Tuesday, 10 November 2009

Why how shareholders vote matters

I'm at home looking after The Boy today, and he's currently in mid-snooze so thought I would bung up a link to a paper (PDF) on 'corporate voting' that looks interesting, though I don't share its approach. I found this remark particularly interesting:
"[I]n principal-agent settings, voting provides legitimacy to a system by which agents act for the larger group. It serves both to legitimize the choice of the agent as well as a means to monitor the work of the agent."

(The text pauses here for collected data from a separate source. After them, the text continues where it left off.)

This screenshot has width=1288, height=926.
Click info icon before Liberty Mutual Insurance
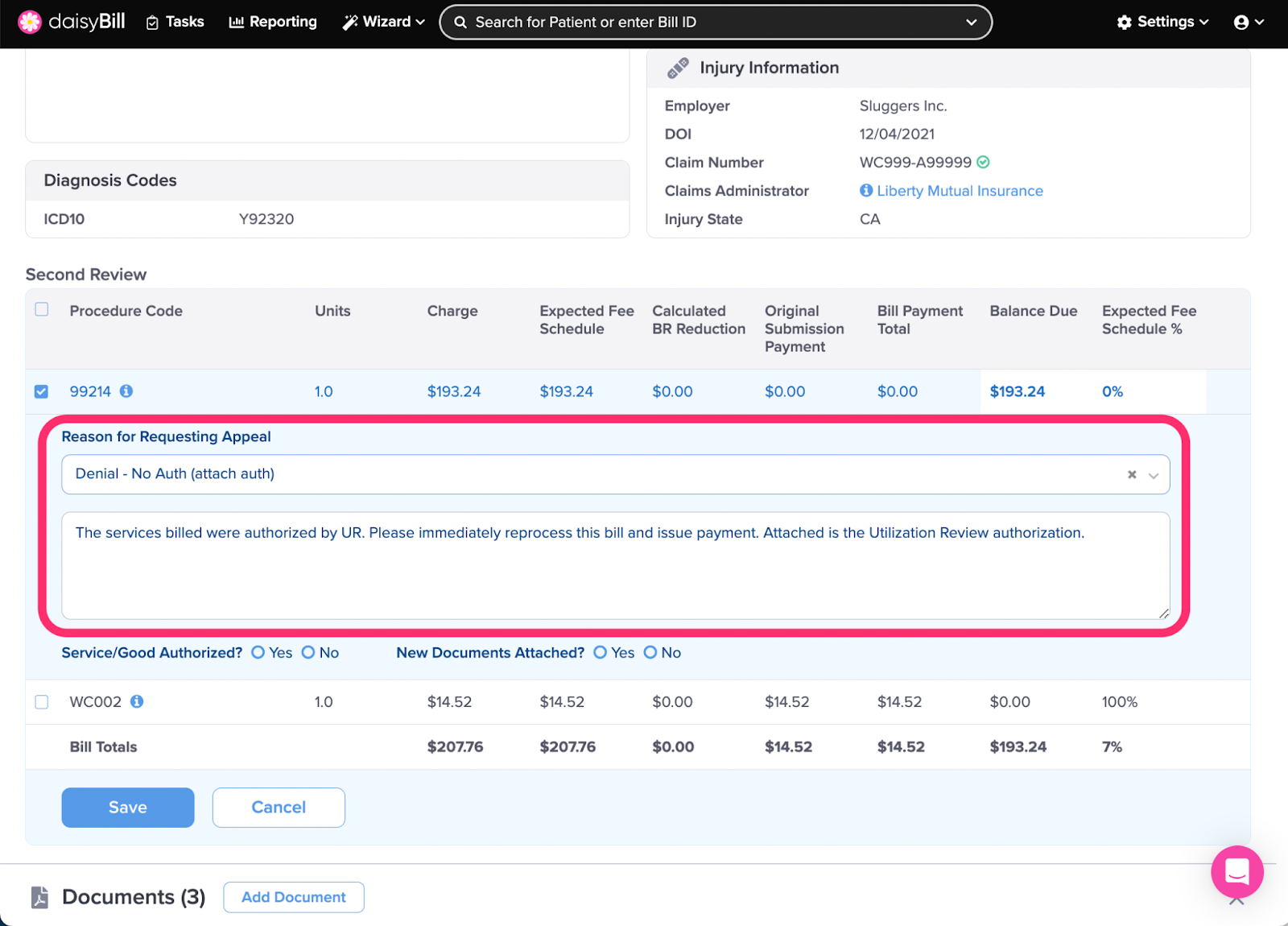click(866, 191)
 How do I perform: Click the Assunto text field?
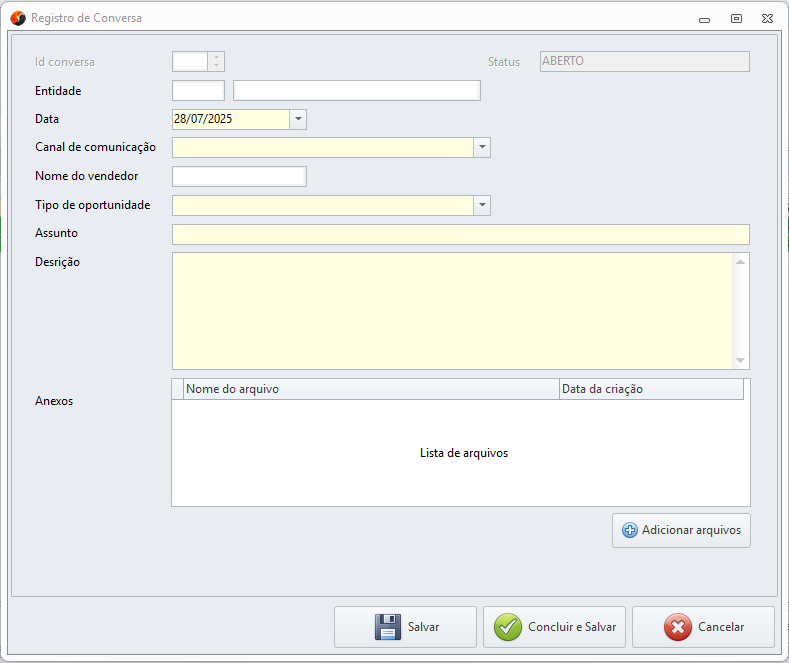[460, 234]
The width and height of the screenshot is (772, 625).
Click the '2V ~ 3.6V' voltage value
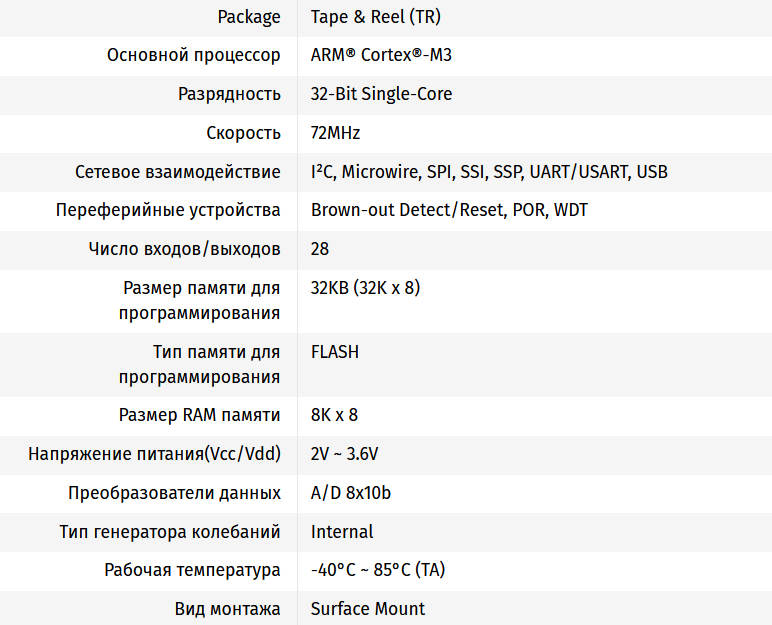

There is a really bad argument advanced in some quarters that voting doesn't matter that much. I understand the point - though I would counter that it is often made by organisations whose own voting is sometimes questionable - and it has some validity. But I think it hugely underestimates the legitimising function voting performs. All those votes fund managers cast in favour of executive remuneration policies matter, those votes against trade union-backed resolutions matter, and their votes against governance-related resolutions matter. Unless it genuinely is the case that the issue being voting on has been dealt with, a vote in favour is an endorsement, will be read as such by the company, and will be portrayed as such to the market. When Stuart Rose survived the LAPFF resolution at the M&G AGM this year he didn't say "I take on board the scale of the vote in favour" he said "we won". Companies know this, so should trustees. And they should hold their fund managers accountable for questionable voting decisions.